Reacciones en Reino Unido

El exministro de Exteriores Boris Johnson, adalid de los euroescépticos pese a su salida del gabinete en julio, dijo que lo pactado por May con Bruselas es "inaceptable" porque convertiría al Reino Unido en un "Estado vasallo" de la UE. "Significaría que deberemos aceptar normas y regulaciones de Bruselas sobre las que no tendremos nada que decir".

El partido norirlandés DUP, que, con sus diez diputados, sostiene a May en la Cámara de los Comunes, vaticina que a la premier le va a ser "muy, muy difícil contentar a todo el mundo". Y el líder de los laboristas Jeremy Corbyn, considera "improbable" que el acuerdo al que han llegado May y Bruselas sea "bueno" para el Reino Unido, por lo que sus diputados votarán en contra.

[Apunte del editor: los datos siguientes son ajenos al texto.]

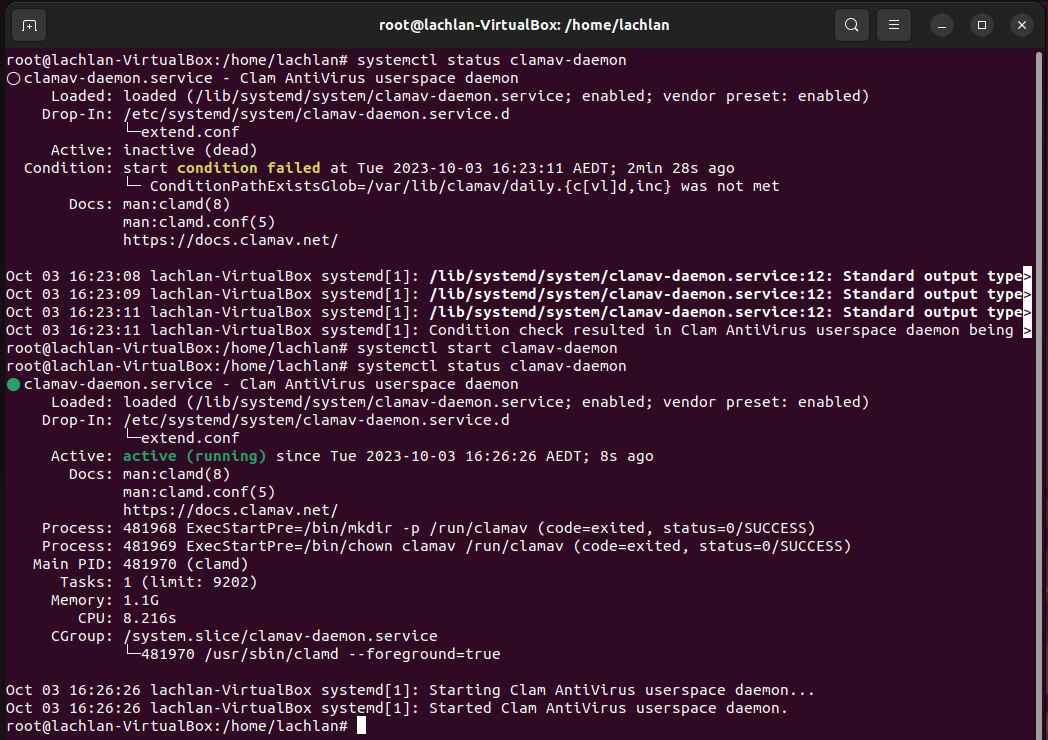Click the maximize window icon
1048x740 pixels.
click(981, 24)
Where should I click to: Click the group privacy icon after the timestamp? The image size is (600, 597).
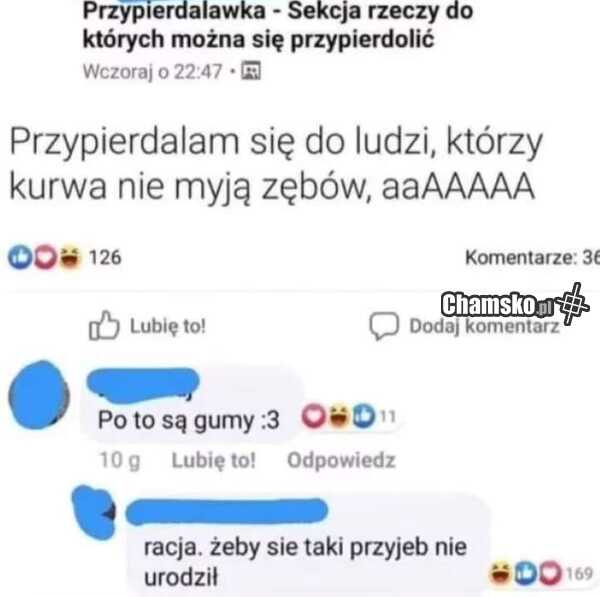pyautogui.click(x=251, y=71)
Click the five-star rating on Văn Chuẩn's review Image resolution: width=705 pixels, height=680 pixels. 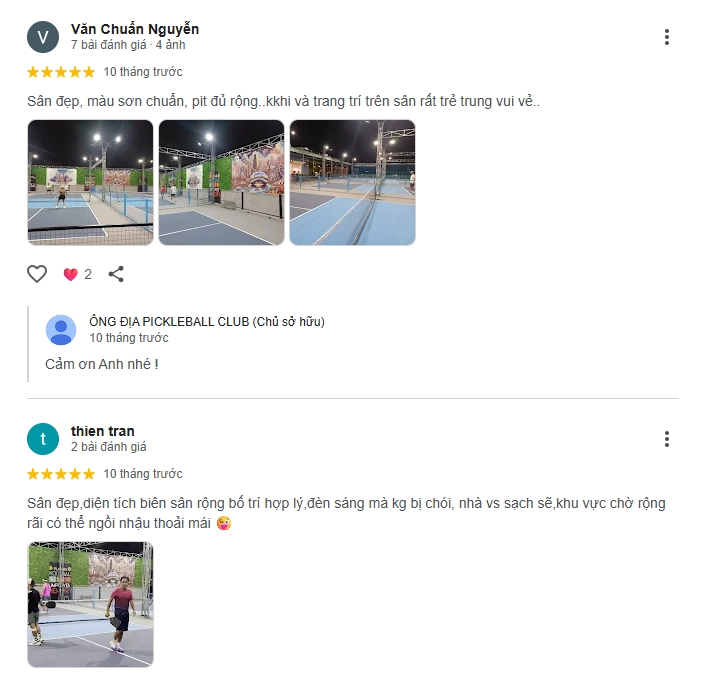coord(61,72)
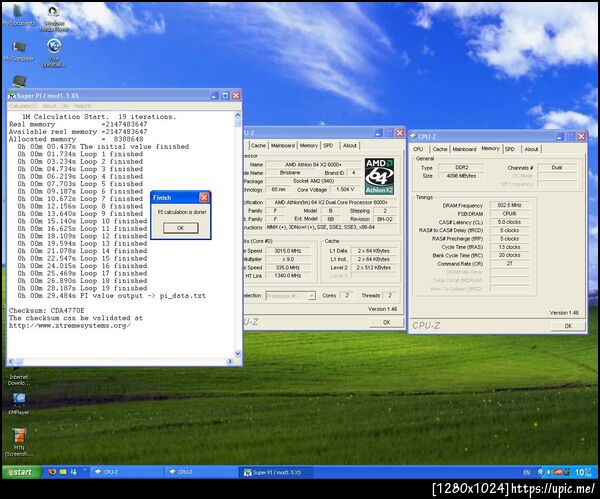600x499 pixels.
Task: Switch to Mainboard tab in right CPU-Z
Action: click(x=466, y=149)
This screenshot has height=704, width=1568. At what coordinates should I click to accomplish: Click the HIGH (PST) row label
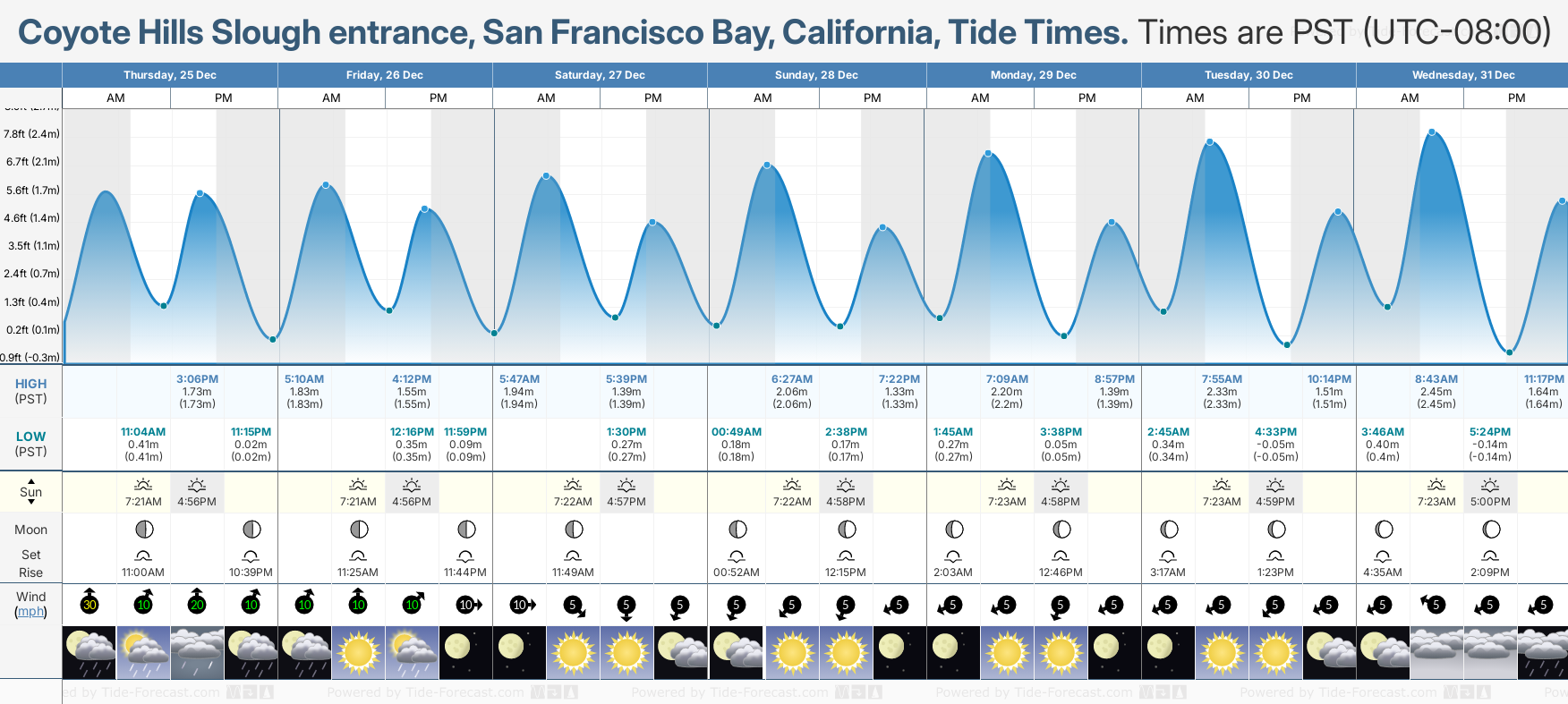(31, 391)
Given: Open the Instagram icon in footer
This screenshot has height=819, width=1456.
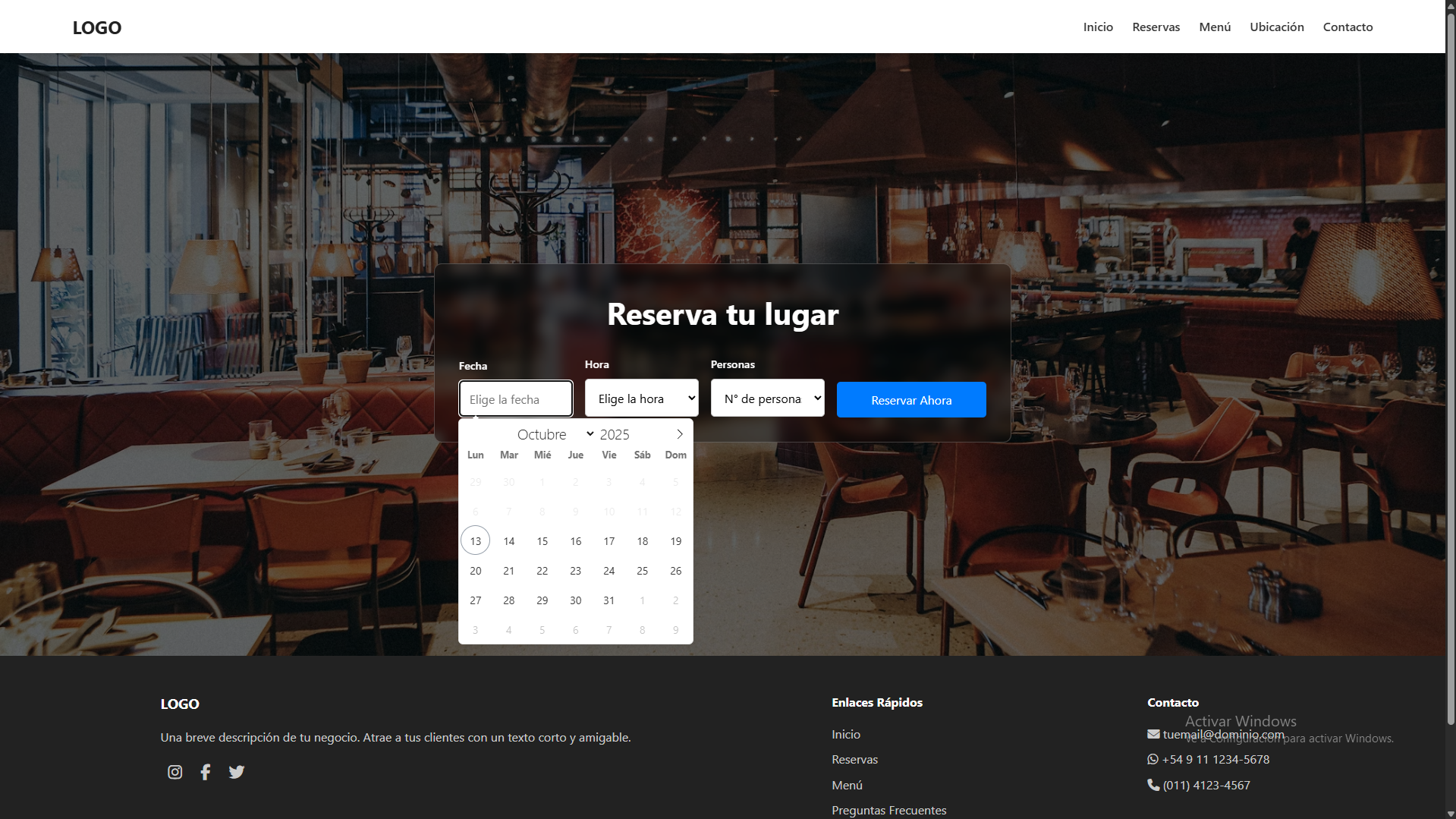Looking at the screenshot, I should pos(175,772).
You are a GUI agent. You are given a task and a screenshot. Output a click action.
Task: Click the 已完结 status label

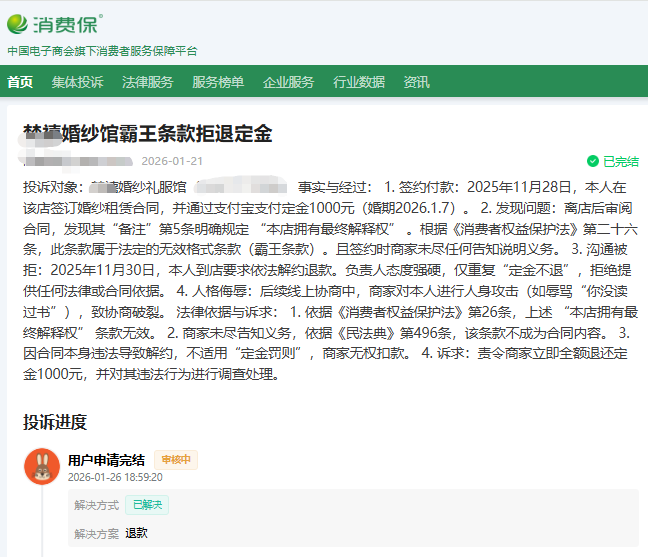pyautogui.click(x=620, y=161)

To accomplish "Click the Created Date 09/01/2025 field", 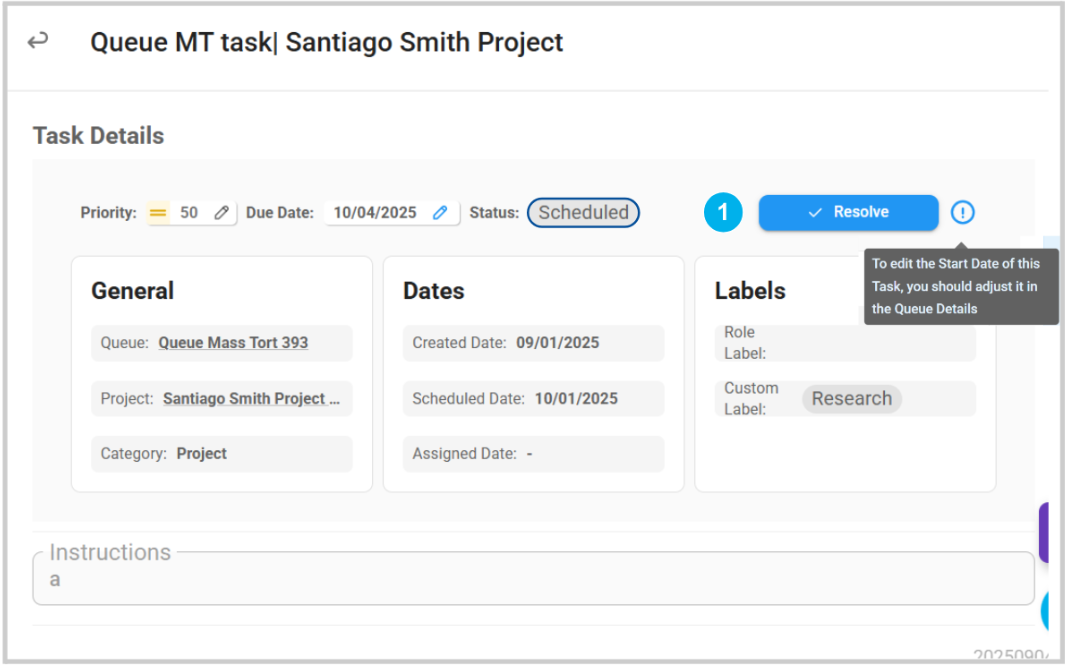I will tap(533, 343).
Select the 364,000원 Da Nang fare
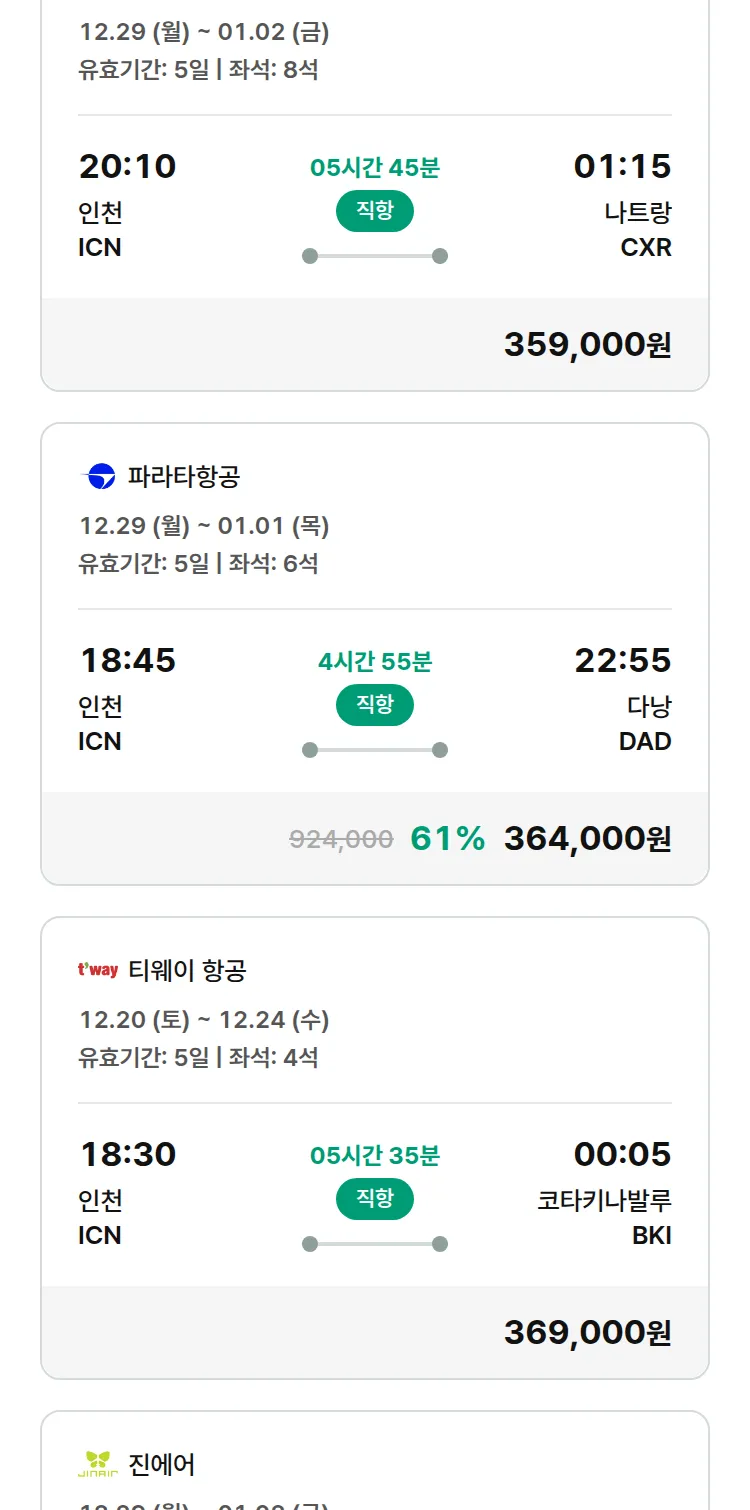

Así que a la primera ministra le quedan aún dos duras pruebas que superar: convencer a su gabinete, que lleva semanas al borde de la fractura, de que el pacto alcanzado con los Veintisiete es el único posible y ganar una decisiva votación en el Parlamento, sin cuya aprobación el acuerdo con Bruselas será papel mojado.

Evitar la frontera en Irlanda

Los pormenores del pacto no se conocían anoche, pero medios británicos daban por hecho que para evitar una frontera terrestre en la isla de Irlanda o, peor aún, en el mar de Irlanda, lo que aislaría comercialmente al Úlster de Inglaterra, Escocia y Gales, May ha aceptado dejar a todo el Reino Unido dentro de la unión aduanera.

Y no por poco tiempo: los dos años que durará el período de transición, a contar a partir del próximo 29 de marzo. E incluso varios meses más, confiando en que, durante ese tiempo, las partes aprovechen para acordar la futura relación comercial.

La primera ministra británica espera convencer a sus socios norirlandeses del DUP de que el Úlster no recibe, de esta manera, un trato distinto al resto del Reino Unido. Aunque, según los medios, el principio de acuerdo entre Londres y Bruselas incluye disposiciones específicamente referidas a la provincia británica.

Para los euroescépticos, la clave reside en si durante el tiempo de transición, Reino Unido tendrá que acatar lo que dicte el Tribunal de Justicia de la Unión Europea -TJUE- cuando se produzcan desacuerdos.